- [THE TASK]
Return the lines between the line containing "Viewport: 1234px width, 902px" and the line containing "click(x=506, y=205)", inclusive, copying them exactly.

- [Recorded data]
————

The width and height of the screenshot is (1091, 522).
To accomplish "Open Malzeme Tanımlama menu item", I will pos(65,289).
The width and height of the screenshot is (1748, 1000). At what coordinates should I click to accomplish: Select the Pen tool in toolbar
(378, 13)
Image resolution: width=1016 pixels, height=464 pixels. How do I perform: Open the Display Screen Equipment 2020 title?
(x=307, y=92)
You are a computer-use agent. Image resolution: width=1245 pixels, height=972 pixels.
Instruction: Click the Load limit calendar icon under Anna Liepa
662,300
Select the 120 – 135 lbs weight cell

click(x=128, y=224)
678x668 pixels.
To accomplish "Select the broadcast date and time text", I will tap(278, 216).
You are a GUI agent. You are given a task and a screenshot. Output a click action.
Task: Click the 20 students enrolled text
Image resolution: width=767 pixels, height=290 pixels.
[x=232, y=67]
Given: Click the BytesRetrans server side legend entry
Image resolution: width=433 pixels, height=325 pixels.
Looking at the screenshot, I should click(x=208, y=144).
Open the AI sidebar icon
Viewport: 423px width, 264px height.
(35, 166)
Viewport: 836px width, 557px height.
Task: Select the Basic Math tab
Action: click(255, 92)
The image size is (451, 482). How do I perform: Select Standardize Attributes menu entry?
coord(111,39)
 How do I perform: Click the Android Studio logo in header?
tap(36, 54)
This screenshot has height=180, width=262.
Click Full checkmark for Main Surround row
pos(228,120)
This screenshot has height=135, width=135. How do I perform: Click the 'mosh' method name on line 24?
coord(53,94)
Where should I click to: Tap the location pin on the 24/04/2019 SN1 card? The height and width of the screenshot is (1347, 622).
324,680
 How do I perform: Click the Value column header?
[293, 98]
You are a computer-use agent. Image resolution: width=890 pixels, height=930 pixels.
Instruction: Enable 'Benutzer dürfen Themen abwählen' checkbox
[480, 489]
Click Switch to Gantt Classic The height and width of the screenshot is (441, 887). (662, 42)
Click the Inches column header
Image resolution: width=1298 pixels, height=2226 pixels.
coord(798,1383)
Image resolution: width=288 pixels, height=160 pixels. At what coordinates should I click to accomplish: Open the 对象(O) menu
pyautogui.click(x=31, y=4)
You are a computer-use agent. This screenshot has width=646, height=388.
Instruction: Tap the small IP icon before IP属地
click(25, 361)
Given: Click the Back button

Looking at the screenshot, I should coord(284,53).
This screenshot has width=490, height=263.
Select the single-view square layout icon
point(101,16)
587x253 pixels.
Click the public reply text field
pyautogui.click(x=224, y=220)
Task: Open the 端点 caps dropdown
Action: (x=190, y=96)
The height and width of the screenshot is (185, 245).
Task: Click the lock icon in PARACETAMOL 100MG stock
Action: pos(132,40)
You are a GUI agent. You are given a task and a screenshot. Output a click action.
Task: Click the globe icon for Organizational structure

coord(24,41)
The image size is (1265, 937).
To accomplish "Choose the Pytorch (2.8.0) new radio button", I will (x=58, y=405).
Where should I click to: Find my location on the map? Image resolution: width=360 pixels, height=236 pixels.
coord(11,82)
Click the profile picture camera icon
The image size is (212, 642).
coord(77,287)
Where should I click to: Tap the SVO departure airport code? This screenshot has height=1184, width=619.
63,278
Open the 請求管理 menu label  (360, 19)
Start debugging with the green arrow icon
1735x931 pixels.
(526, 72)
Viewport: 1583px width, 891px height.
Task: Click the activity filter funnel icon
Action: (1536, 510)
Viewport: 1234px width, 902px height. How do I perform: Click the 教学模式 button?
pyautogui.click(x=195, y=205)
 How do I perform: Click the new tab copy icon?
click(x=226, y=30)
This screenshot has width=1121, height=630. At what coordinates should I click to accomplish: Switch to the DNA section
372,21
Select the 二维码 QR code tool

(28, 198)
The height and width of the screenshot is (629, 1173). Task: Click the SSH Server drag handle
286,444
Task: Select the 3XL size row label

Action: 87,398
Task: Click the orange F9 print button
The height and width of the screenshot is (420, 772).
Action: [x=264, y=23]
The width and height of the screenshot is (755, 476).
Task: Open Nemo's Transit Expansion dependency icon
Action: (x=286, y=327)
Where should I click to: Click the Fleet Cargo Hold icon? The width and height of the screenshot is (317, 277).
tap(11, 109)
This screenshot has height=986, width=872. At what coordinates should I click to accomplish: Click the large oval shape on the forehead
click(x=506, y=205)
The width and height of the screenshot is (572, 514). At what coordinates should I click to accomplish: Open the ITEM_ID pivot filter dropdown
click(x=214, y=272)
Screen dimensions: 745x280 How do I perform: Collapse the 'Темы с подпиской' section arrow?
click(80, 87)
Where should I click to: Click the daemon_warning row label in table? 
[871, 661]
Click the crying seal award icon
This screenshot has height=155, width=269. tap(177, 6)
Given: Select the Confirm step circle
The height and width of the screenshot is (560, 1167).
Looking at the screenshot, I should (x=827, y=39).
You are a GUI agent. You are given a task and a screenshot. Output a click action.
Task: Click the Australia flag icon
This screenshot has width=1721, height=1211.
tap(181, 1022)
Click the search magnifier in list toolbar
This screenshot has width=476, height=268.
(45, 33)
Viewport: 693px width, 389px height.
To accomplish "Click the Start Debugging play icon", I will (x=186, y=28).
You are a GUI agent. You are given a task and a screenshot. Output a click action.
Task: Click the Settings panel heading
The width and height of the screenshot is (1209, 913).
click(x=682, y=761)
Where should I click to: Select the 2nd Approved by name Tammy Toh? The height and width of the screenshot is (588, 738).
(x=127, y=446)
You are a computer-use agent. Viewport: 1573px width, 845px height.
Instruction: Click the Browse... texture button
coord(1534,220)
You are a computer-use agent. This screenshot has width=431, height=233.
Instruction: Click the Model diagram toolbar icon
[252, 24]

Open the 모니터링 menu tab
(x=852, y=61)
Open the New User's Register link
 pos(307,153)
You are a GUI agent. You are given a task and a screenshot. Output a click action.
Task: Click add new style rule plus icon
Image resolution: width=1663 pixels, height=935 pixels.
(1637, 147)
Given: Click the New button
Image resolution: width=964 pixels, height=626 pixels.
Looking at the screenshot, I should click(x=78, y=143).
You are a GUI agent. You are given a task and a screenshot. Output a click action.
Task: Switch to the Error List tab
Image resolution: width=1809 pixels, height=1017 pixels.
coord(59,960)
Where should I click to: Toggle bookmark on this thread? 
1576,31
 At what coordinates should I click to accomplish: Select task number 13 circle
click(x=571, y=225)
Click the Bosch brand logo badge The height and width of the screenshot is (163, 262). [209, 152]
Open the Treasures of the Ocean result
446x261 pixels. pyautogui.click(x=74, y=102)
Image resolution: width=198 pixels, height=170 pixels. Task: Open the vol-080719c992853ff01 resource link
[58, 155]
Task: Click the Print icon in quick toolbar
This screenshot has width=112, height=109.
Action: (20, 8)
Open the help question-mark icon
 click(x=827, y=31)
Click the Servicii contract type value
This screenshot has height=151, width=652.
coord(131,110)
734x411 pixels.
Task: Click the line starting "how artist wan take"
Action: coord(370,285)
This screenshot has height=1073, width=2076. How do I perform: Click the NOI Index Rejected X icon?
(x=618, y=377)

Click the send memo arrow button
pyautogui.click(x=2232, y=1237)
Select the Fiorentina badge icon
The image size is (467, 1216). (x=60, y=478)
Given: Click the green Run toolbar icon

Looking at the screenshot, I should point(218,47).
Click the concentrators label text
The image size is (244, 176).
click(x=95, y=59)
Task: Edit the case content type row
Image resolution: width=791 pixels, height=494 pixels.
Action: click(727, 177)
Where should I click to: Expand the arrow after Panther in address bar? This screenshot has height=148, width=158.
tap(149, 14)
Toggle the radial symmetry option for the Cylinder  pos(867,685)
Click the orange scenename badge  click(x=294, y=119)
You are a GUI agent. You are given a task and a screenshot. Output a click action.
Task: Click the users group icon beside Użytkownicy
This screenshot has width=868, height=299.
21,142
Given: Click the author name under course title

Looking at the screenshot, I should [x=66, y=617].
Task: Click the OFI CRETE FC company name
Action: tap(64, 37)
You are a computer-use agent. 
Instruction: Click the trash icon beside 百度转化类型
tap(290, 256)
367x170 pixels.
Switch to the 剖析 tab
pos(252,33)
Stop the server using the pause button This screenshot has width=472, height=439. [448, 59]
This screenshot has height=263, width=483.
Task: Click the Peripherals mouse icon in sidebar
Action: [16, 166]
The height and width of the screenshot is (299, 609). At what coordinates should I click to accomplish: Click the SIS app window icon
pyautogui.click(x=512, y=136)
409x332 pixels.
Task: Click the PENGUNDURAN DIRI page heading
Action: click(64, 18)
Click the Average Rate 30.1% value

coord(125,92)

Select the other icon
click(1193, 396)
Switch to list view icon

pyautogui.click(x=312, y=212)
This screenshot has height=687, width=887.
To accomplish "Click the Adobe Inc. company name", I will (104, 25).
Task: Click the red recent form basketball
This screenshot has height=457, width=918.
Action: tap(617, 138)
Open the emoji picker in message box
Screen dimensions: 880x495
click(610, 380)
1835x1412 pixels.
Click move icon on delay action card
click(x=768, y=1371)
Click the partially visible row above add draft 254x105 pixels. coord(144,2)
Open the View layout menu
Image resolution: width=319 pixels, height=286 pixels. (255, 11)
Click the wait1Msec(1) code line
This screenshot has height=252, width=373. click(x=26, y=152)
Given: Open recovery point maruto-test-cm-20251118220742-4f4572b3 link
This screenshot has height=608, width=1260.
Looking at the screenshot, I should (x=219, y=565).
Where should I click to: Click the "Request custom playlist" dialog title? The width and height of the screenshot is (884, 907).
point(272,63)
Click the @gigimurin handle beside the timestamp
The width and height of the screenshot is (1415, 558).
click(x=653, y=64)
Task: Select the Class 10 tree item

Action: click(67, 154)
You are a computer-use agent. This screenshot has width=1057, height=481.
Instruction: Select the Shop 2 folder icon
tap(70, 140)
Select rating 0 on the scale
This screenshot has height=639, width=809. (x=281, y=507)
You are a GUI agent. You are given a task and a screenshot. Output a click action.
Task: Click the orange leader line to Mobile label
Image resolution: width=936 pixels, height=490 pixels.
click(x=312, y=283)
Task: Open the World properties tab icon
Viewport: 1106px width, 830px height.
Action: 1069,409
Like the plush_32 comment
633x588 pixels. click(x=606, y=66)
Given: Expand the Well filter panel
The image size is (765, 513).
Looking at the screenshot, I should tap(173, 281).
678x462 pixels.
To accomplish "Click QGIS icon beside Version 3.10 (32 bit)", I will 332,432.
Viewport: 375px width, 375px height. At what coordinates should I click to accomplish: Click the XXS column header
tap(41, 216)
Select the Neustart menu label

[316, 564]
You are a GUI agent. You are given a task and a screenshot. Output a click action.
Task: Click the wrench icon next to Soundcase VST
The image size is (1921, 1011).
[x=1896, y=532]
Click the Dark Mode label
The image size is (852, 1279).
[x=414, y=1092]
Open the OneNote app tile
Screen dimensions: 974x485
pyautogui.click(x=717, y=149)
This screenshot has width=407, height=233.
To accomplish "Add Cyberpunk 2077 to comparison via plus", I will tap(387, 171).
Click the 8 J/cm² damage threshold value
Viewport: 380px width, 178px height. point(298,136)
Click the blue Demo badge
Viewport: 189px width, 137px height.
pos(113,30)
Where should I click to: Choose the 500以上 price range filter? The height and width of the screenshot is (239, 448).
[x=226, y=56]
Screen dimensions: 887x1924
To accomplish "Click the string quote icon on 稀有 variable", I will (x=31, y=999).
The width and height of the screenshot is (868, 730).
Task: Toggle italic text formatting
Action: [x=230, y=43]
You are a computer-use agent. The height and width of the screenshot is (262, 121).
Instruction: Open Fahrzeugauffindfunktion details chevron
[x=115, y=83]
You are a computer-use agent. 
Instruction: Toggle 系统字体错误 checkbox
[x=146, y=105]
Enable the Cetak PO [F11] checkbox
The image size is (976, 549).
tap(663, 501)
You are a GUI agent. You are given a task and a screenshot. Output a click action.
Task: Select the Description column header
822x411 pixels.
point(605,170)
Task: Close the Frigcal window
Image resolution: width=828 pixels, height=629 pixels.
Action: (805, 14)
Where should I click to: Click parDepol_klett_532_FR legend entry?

————

- [THE SOLUTION]
Viewport: 1234px width, 902px height. How do I perform: Click the 教学模式 button?
pyautogui.click(x=195, y=205)
 How do I perform: Click the new tab copy icon?
click(x=226, y=30)
This screenshot has width=1121, height=630. At what coordinates should I click to accomplish: Switch to the DNA section
372,21
Select the 二维码 QR code tool

(28, 198)
The height and width of the screenshot is (629, 1173). Task: Click the SSH Server drag handle
286,444
Task: Select the 3XL size row label

Action: 87,398
Task: Click the orange F9 print button
The height and width of the screenshot is (420, 772).
Action: [x=264, y=23]
The width and height of the screenshot is (755, 476).
Task: Open Nemo's Transit Expansion dependency icon
Action: (x=286, y=327)
Where should I click to: Click the Fleet Cargo Hold icon? The width and height of the screenshot is (317, 277).
tap(11, 109)
This screenshot has height=986, width=872. At what coordinates should I click to accomplish: Click the large oval shape on the forehead
click(x=506, y=205)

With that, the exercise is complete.